Exercise description – Pictures excluded, retype the lines from the one containing "Task: Open the Search dropdown" through the last line of the data below, both included.

Recorded data –
• • •
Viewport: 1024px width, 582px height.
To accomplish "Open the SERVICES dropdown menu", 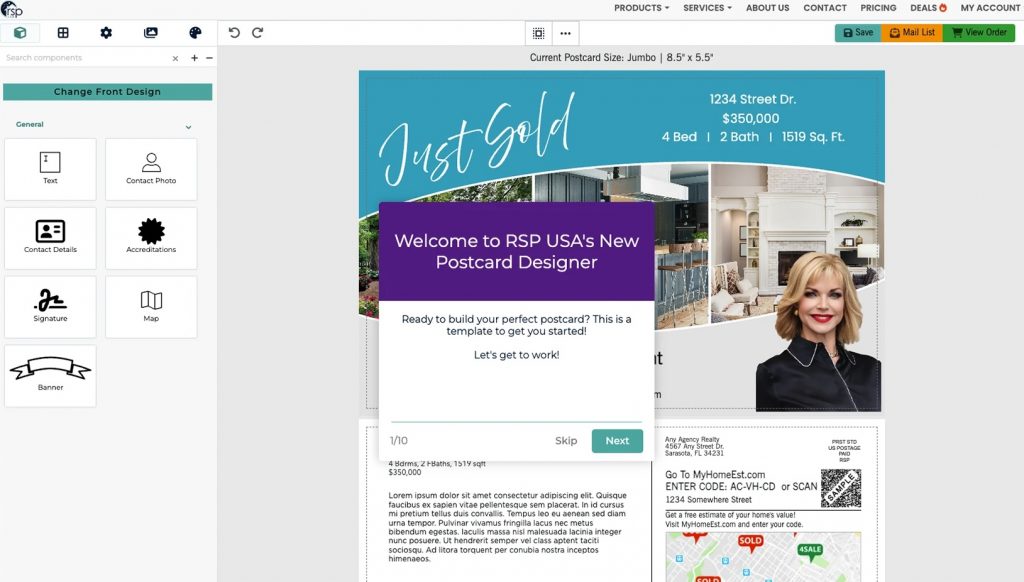I will pos(707,8).
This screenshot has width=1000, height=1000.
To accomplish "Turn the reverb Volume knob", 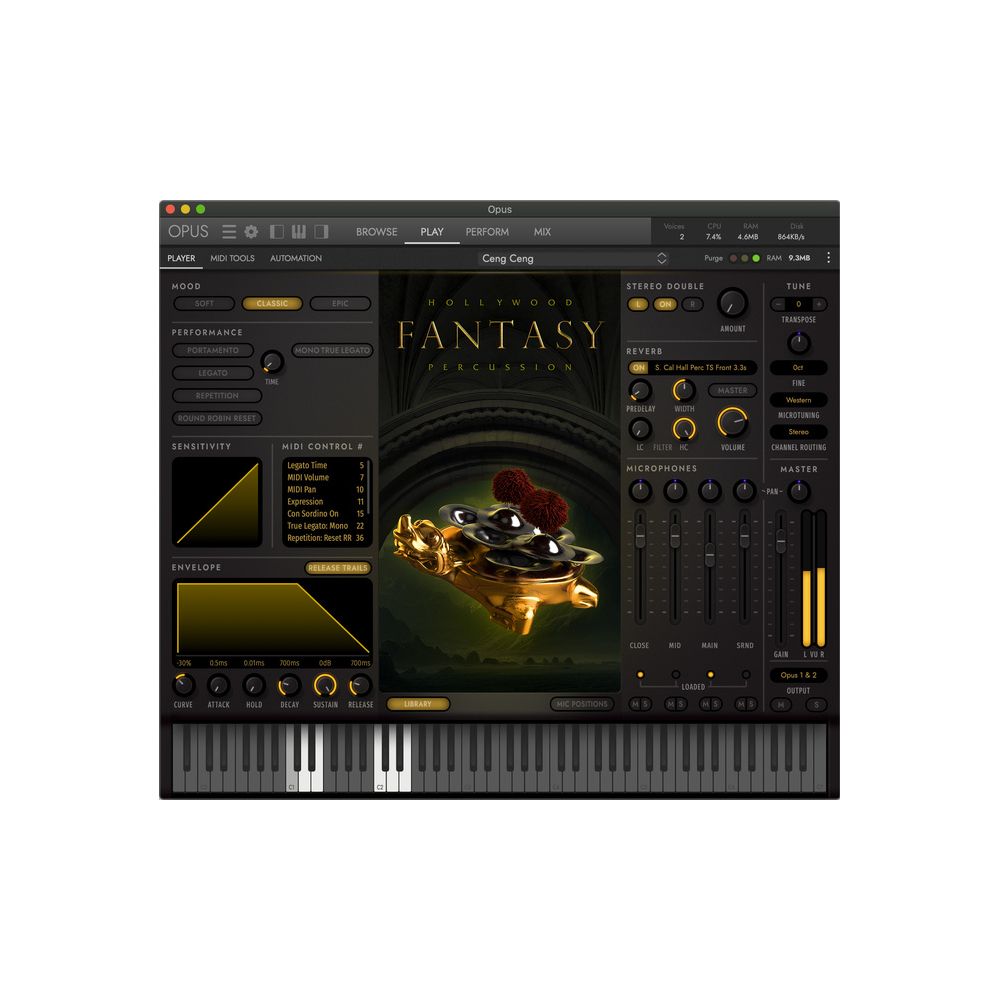I will pyautogui.click(x=732, y=423).
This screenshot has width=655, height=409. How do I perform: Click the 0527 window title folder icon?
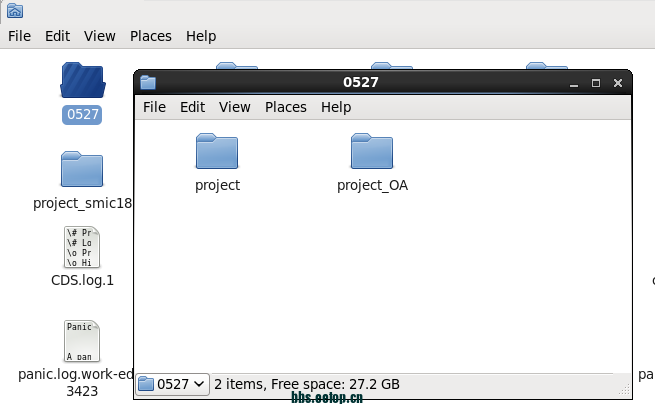click(148, 82)
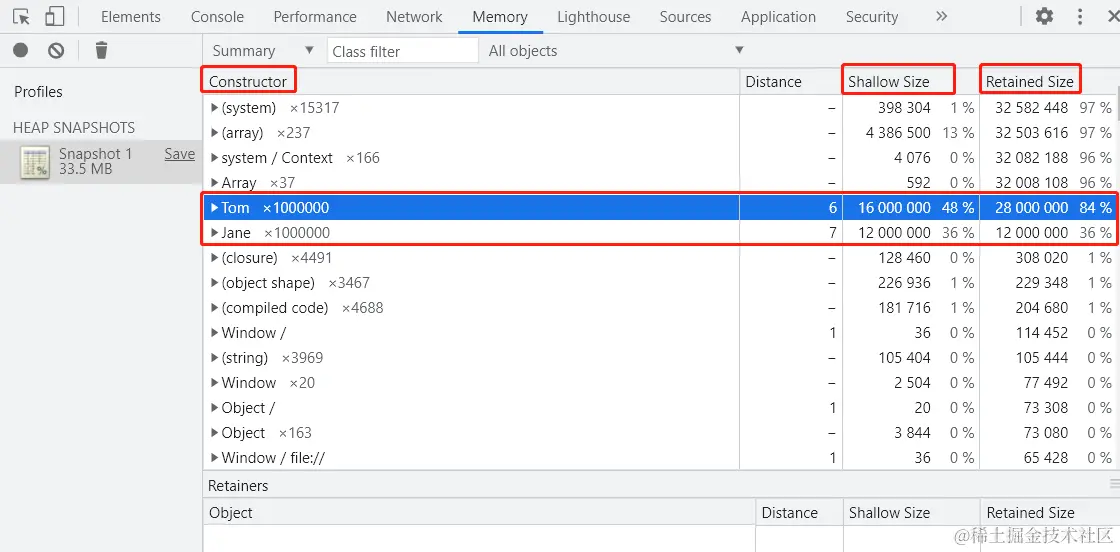Open the three-dot DevTools menu
The height and width of the screenshot is (552, 1120).
point(1080,16)
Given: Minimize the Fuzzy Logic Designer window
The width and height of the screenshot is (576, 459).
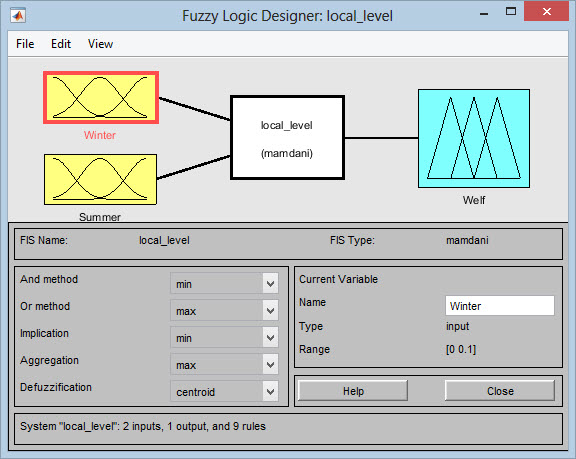Looking at the screenshot, I should pyautogui.click(x=484, y=14).
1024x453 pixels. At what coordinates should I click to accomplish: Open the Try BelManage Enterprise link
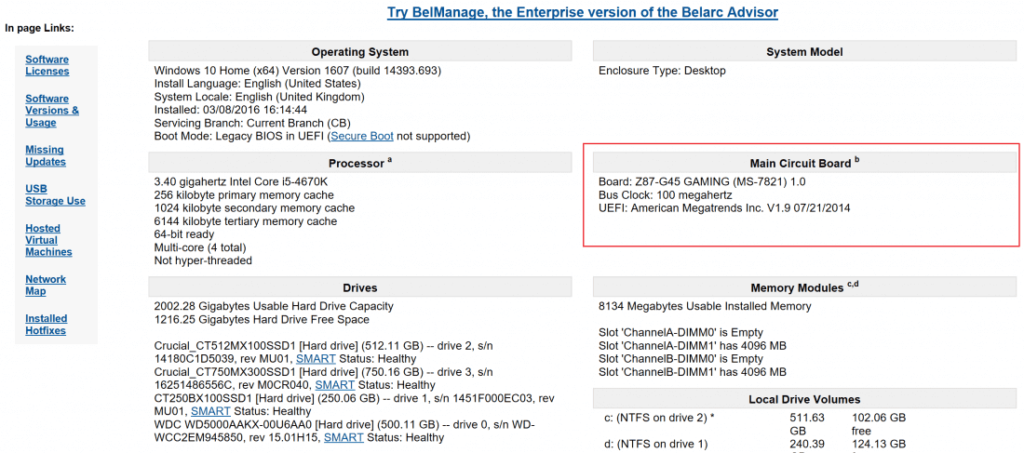tap(582, 13)
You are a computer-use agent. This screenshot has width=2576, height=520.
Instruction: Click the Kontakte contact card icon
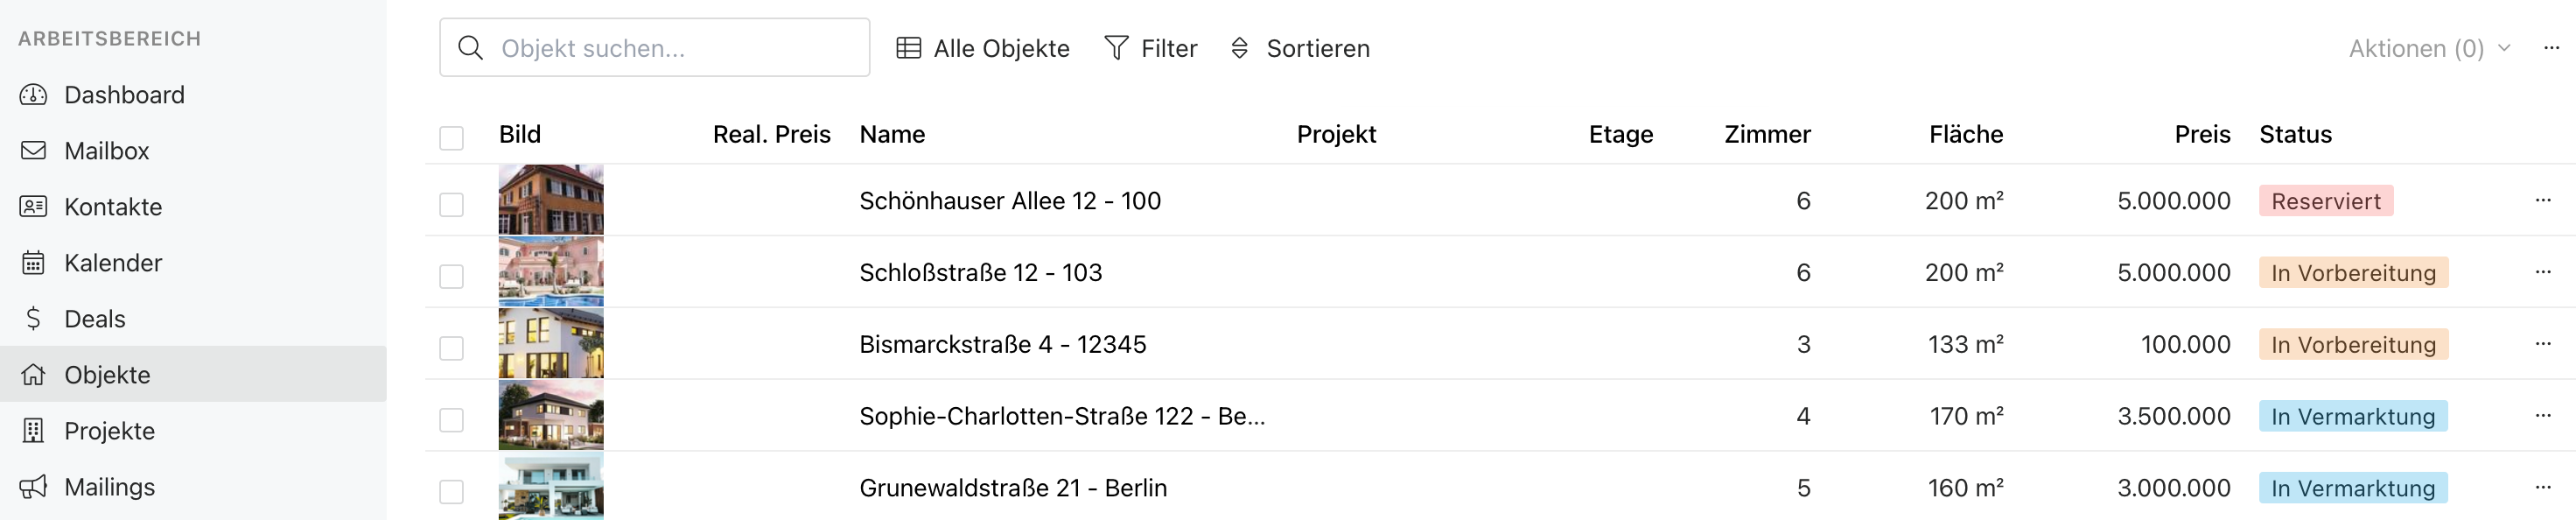pyautogui.click(x=33, y=207)
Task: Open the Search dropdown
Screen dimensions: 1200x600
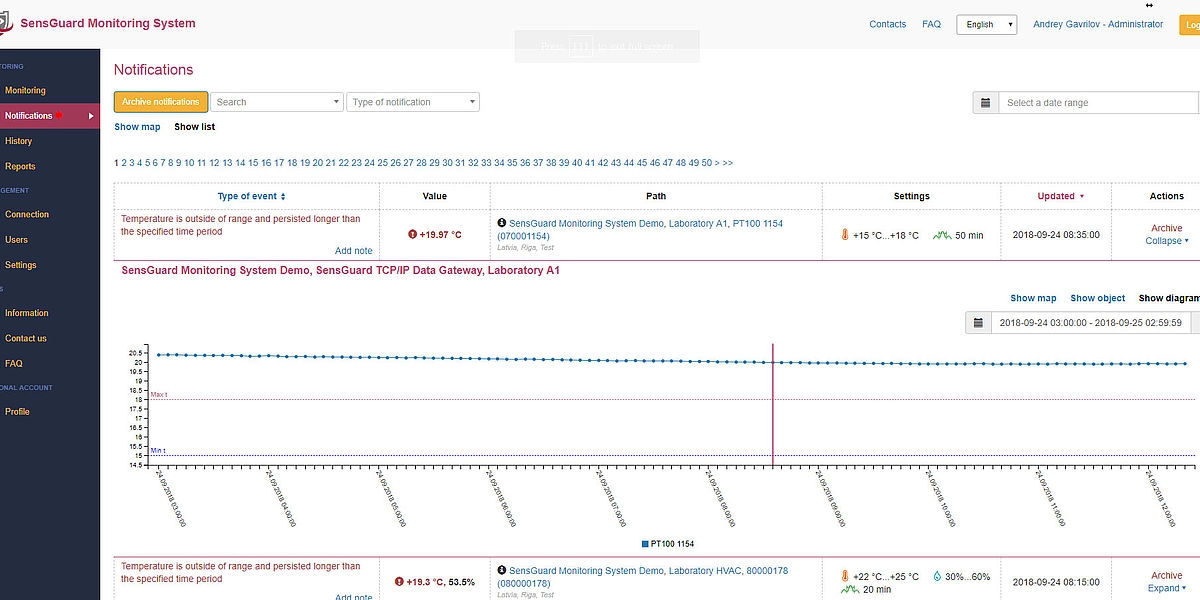Action: (277, 102)
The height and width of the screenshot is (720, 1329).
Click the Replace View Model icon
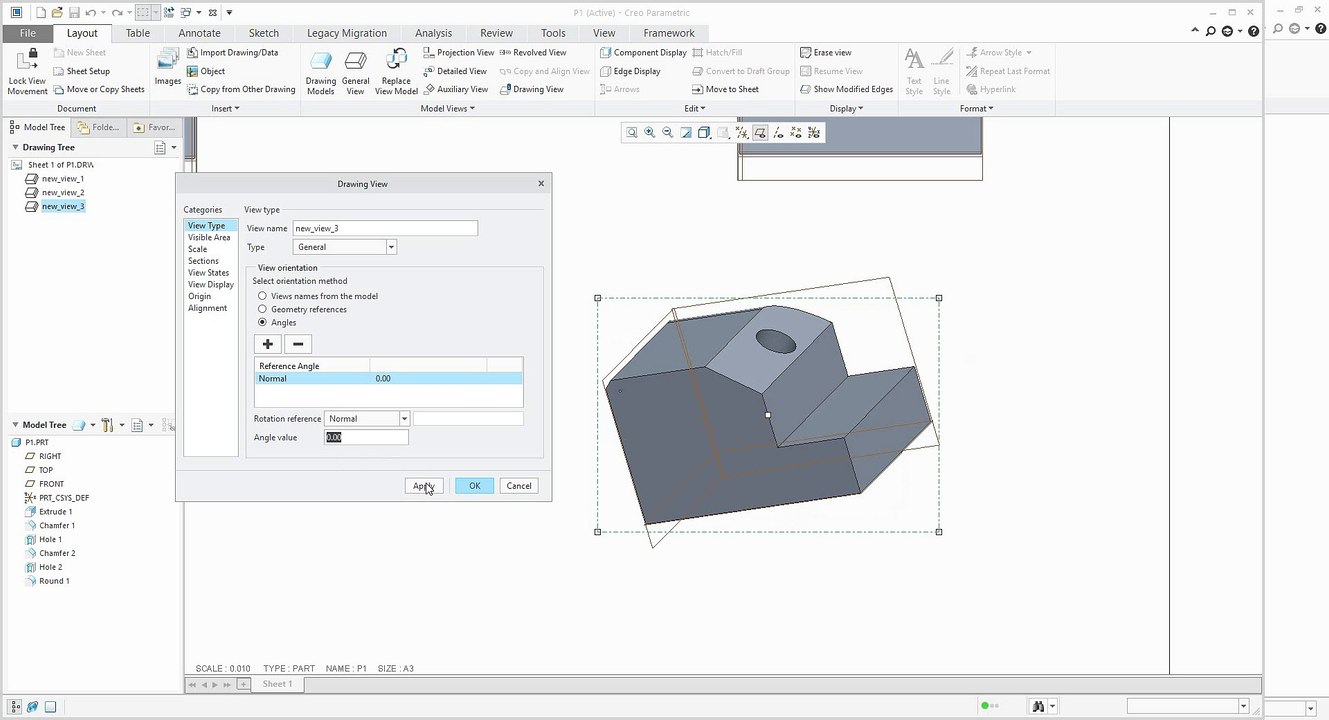click(396, 71)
• • •
Written reply –
Task: Open the Search dropdown
Screen dimensions: 1200x600
Action: (277, 102)
The height and width of the screenshot is (720, 1329).
Click the Replace View Model icon
click(396, 71)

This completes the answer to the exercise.